= Di Shan =

Chinese politician

Di Shan (狄山 (Dí Shān, Ti Shan), d. 119 BC) was an erudite in the court of Emperor Wu of the western Han dynasty. He was killed by a Xiongnu attack.

When the Xiongnu sought an alliance and the matter was being discussed by various officials, Di Shan declared that he was in favour of peace. Asked to elaborate by the emperor, he criticised the impact of war on resources and the standard of living of those near the border. He cited the examples of both internal and external conflicts under past reigns and juxtaposed the hardship of these times with the prosperity enjoyed during times of peace.
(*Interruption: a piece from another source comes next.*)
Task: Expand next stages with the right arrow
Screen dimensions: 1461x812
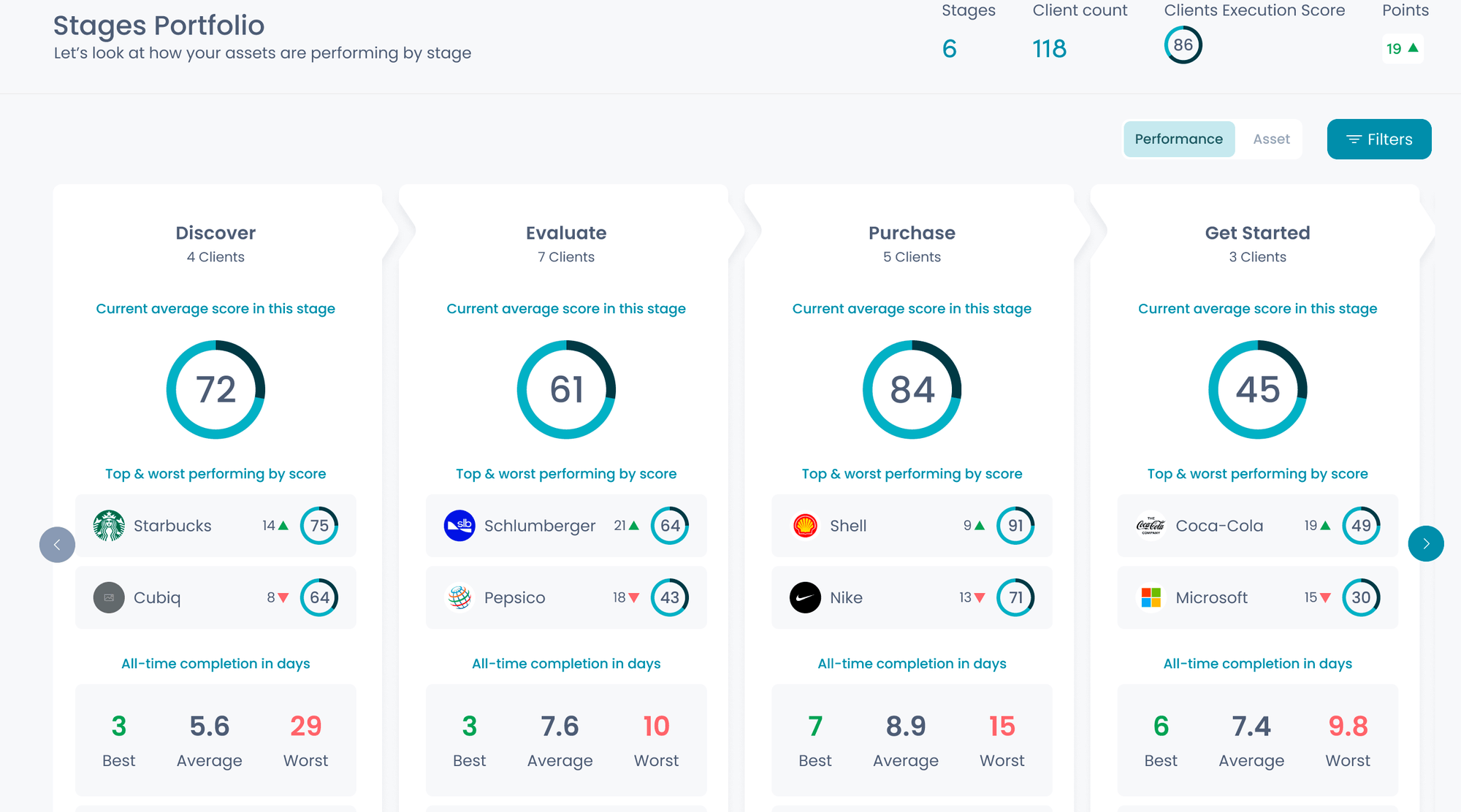Action: [x=1426, y=543]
Zhang Tang, when consulted on his opinion, dismissed Di Shan as a "stupid Confucianist" with no understanding of the matter. Di Shan responded by admitting that his loyalty was the "loyalty of the stupid" but then accused Zhang Tang of being dishonest in his loyalty, using as evidence the latter's forceful prosecution of the kings of Huainan and Jiangdu.

Emperor Wu then asked Di Shan whether he could keep out the Xiongnu if made a governor of a province. When the latter responded by saying he could not, the emperor proposed that he be made magistrate of a district, an offer that he similarly rebuffed. However, Di Shan finally relented when offered the position of commander of a guard post, afraid that he would be handed over for trial if he refused. Within a little over a month, Di Shan had been decapitated following a Xiongnu raid on his guard post.